もう一度トラックを蹴り、テープへ近づく。
「近い。近い。近い。」
突然に迫ってくるゴール、今度こそ、俺は思い切り腹のあたりでテープを切ってやった。
「はあ?」
目の前に見えていたテープは消え失せ、また、遠くの場所に戻っていた。また伸びた。本当に意味が分からない。

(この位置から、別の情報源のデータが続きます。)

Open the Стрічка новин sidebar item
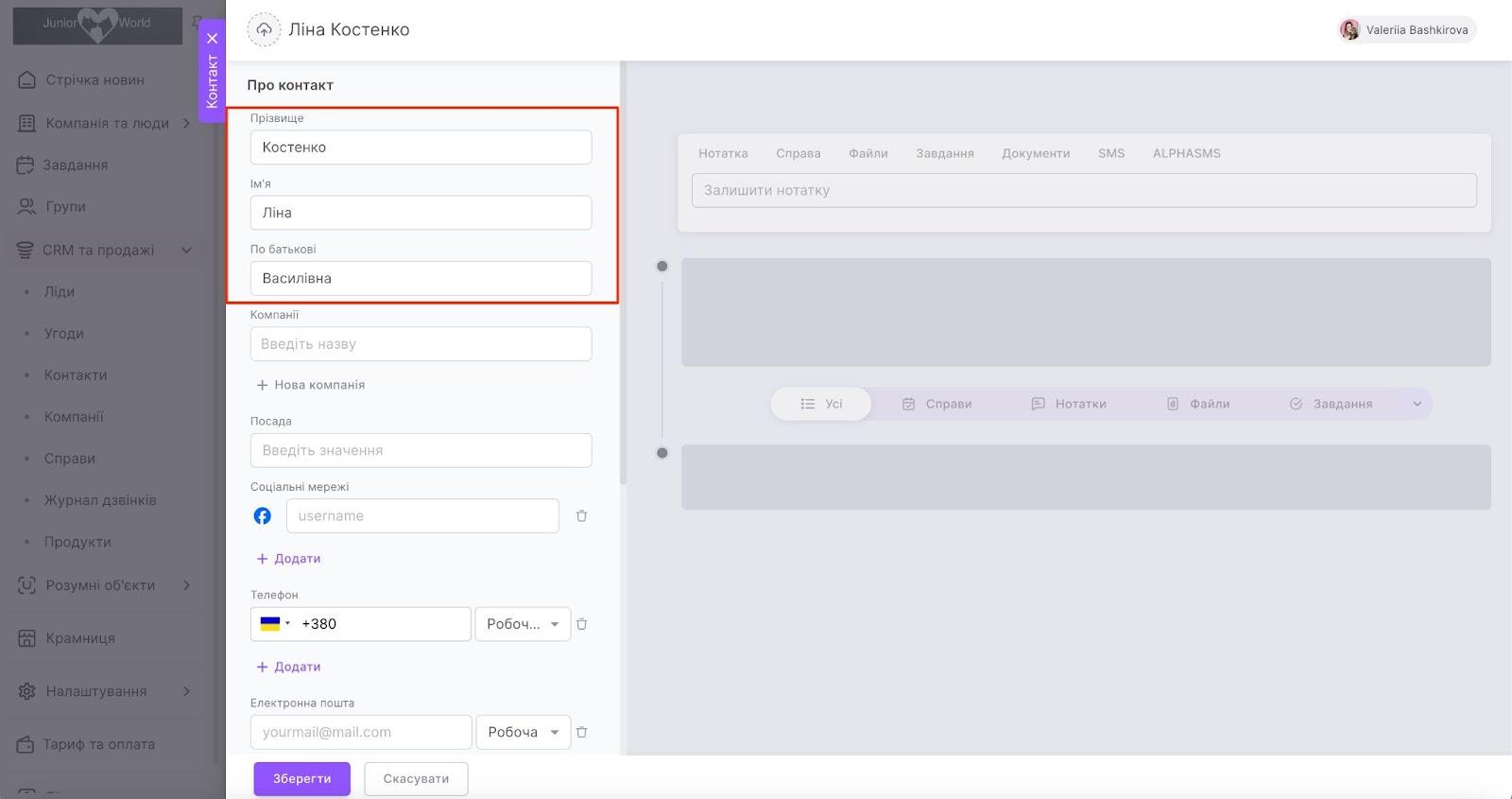 click(x=94, y=80)
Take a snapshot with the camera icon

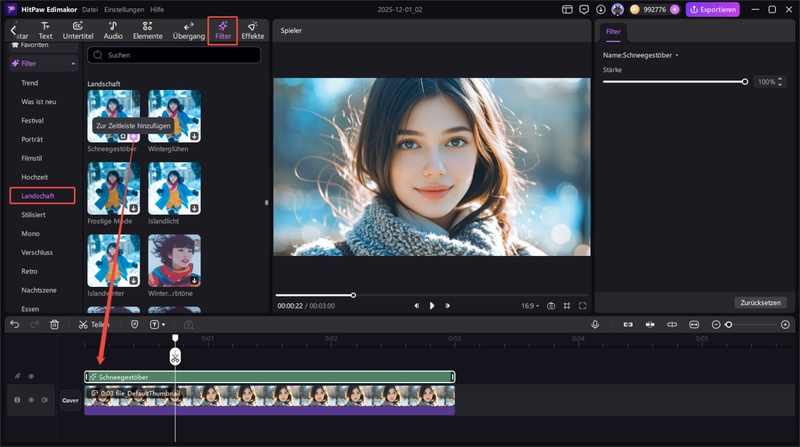(550, 305)
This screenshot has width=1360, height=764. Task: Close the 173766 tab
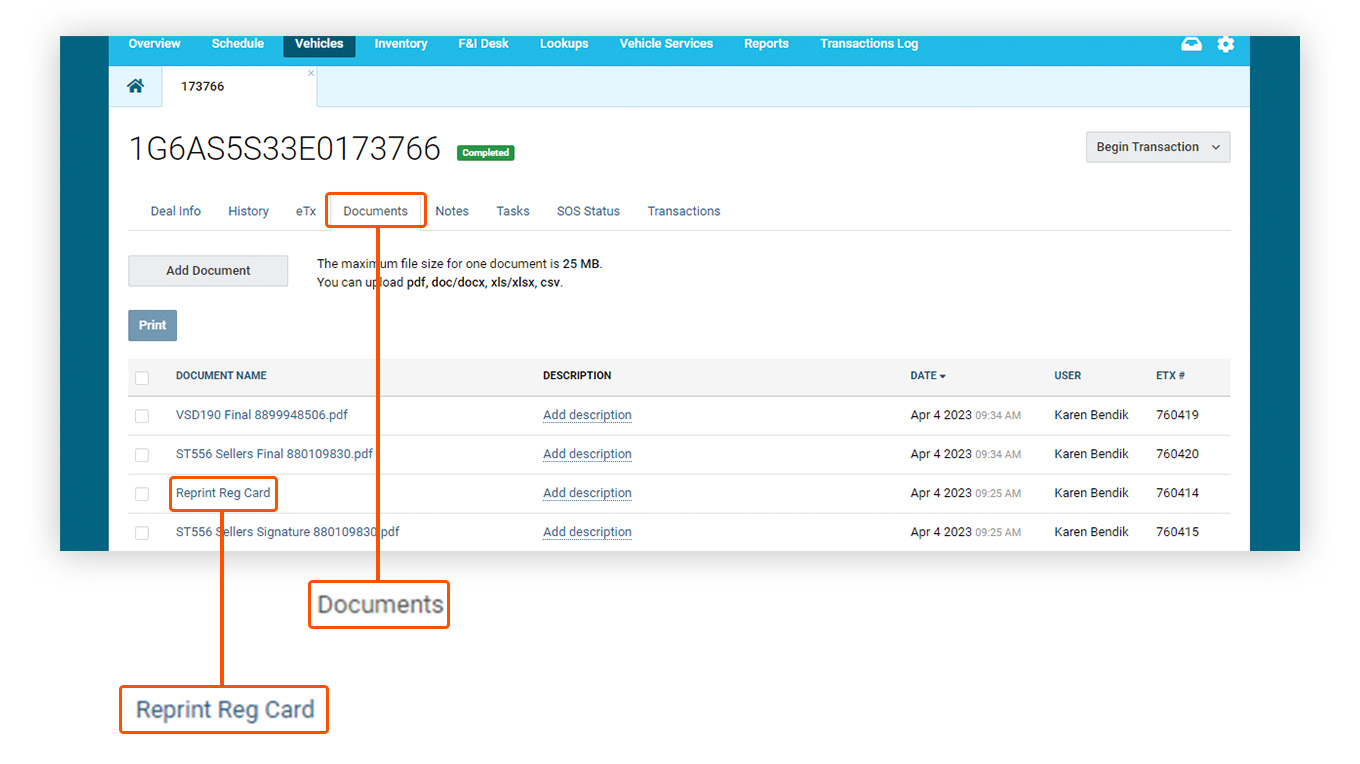pyautogui.click(x=311, y=73)
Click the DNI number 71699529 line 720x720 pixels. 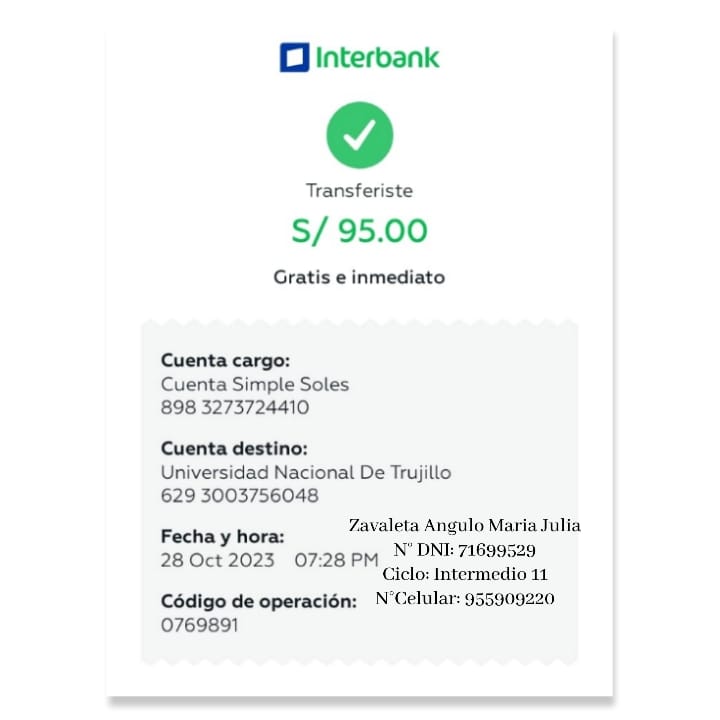(x=464, y=550)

背中から、人の気配を感じる。思わず振り返ると、後ろの集団がもうそこまで来ていた。まずい。
このままでは、俺の甘美なる一位が。
「おら。おら。おらあ。」
恥ずかしげもなく声を出して、全力で走り出す。迫る集団。迫るゴールテープ。今度こそ、頼むぞ。そんな風に願いながら、確実にゴールテープへ体で切り込もうとした。
その瞬間、トラックの脇に影が見えた。
「あんた。少しは待つことを覚えんかい」
そんな声に気づいた時には、俺の隣を、宮城の野郎がすでに走り抜けていた。
-ふぁさっ。
今度こそ本当に、ゴールテープが靡いた。でもそれは俺じゃなくて、宮城の体で。
俺は肩を落としながら、トラック脇にいたオカンの所へ、一目散に駆け寄った。
「オカン。魔法使った?」
「そりゃそうや。あんたの成長のためにな」
「今日だけは勘弁してよ」
「人の話も最後まで聞かん、飯食うのも我慢できん、ポコの散歩もすぐに飽きて帰ってくる。普段の積み重ねてきたあんたの責任や。反省しい」
「クソ魔法ババア!」
俺は怒りに任せて、オカンに浮遊魔法をかけてみた。オカンの体はびくともしない。代わりに、俺の血管がばくばくとうるさい。
「まだまだ未熟や。出直してきい」
オカンの指が俺を向く。そして次の瞬間、はるか上空にまで体が浮き上がった。呆けていたカラスと、ばっちりと目が合う。
「なんだよ。カラス野郎」
空中でぽそりと呟く。俺を包んでいる夏の空は、見事までの晴天だった。